**The problem:** The full set of entries below is to be returned unchanged.

Collected data
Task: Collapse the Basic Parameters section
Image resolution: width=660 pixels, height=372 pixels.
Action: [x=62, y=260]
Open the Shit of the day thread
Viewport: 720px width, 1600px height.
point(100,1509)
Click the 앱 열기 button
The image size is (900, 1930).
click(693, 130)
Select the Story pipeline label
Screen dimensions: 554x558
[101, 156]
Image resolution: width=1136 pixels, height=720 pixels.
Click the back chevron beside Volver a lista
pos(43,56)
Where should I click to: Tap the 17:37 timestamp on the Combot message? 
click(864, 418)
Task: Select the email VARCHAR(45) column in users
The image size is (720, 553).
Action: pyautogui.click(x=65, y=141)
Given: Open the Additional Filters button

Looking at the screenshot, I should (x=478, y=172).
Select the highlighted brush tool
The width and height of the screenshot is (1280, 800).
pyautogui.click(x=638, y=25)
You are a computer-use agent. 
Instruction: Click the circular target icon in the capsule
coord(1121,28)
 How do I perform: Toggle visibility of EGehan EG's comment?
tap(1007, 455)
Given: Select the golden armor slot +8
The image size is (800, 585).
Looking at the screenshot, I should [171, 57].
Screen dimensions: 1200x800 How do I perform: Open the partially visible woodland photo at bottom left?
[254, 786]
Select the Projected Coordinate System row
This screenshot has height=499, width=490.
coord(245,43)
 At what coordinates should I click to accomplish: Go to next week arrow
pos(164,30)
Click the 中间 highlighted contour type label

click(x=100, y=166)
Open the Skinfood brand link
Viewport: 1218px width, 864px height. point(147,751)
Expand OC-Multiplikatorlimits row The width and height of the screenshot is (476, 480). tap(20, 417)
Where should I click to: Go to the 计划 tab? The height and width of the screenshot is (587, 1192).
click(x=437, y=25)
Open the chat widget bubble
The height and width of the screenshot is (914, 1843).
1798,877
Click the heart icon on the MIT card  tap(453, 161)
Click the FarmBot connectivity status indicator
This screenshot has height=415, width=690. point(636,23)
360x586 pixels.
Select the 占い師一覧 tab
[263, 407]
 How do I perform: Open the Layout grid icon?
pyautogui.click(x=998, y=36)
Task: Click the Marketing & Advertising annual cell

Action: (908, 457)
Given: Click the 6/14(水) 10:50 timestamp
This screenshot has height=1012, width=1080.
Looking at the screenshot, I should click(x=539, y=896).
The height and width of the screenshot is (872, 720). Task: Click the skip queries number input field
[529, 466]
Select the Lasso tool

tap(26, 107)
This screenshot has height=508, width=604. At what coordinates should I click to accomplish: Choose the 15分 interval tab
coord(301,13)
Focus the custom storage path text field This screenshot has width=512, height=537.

**Your response:**
Task: Collapse the Basic Parameters section
Image resolution: width=660 pixels, height=372 pixels.
Action: [x=62, y=260]
Open the Shit of the day thread
Viewport: 720px width, 1600px height.
point(100,1509)
Click the 앱 열기 button
The image size is (900, 1930).
click(693, 130)
Select the Story pipeline label
Screen dimensions: 554x558
[101, 156]
Image resolution: width=1136 pixels, height=720 pixels.
Click the back chevron beside Volver a lista
pos(43,56)
Where should I click to: Tap the 17:37 timestamp on the Combot message? 
click(864, 418)
Task: Select the email VARCHAR(45) column in users
The image size is (720, 553).
Action: pyautogui.click(x=65, y=141)
Given: Open the Additional Filters button

Looking at the screenshot, I should (x=478, y=172).
Select the highlighted brush tool
The width and height of the screenshot is (1280, 800).
pyautogui.click(x=638, y=25)
You are a computer-use agent. 
Instruction: Click the circular target icon in the capsule
coord(1121,28)
 How do I perform: Toggle visibility of EGehan EG's comment?
tap(1007, 455)
Given: Select the golden armor slot +8
The image size is (800, 585).
Looking at the screenshot, I should [171, 57].
Screen dimensions: 1200x800 How do I perform: Open the partially visible woodland photo at bottom left?
[254, 786]
Select the Projected Coordinate System row
This screenshot has height=499, width=490.
coord(245,43)
 At what coordinates should I click to accomplish: Go to next week arrow
pos(164,30)
Click the 中间 highlighted contour type label

click(x=100, y=166)
Open the Skinfood brand link
Viewport: 1218px width, 864px height. point(147,751)
Expand OC-Multiplikatorlimits row The width and height of the screenshot is (476, 480). tap(20, 417)
Where should I click to: Go to the 计划 tab? The height and width of the screenshot is (587, 1192).
click(x=437, y=25)
Open the chat widget bubble
The height and width of the screenshot is (914, 1843).
1798,877
Click the heart icon on the MIT card  tap(453, 161)
Click the FarmBot connectivity status indicator
This screenshot has height=415, width=690. point(636,23)
360x586 pixels.
Select the 占い師一覧 tab
[263, 407]
 How do I perform: Open the Layout grid icon?
pyautogui.click(x=998, y=36)
Task: Click the Marketing & Advertising annual cell

Action: (908, 457)
Given: Click the 6/14(水) 10:50 timestamp
This screenshot has height=1012, width=1080.
Looking at the screenshot, I should click(x=539, y=896).
The height and width of the screenshot is (872, 720). Task: Click the skip queries number input field
[529, 466]
Select the Lasso tool

tap(26, 107)
This screenshot has height=508, width=604. At what coordinates should I click to accomplish: Choose the 15分 interval tab
coord(301,13)
Focus the custom storage path text field This screenshot has width=512, height=537.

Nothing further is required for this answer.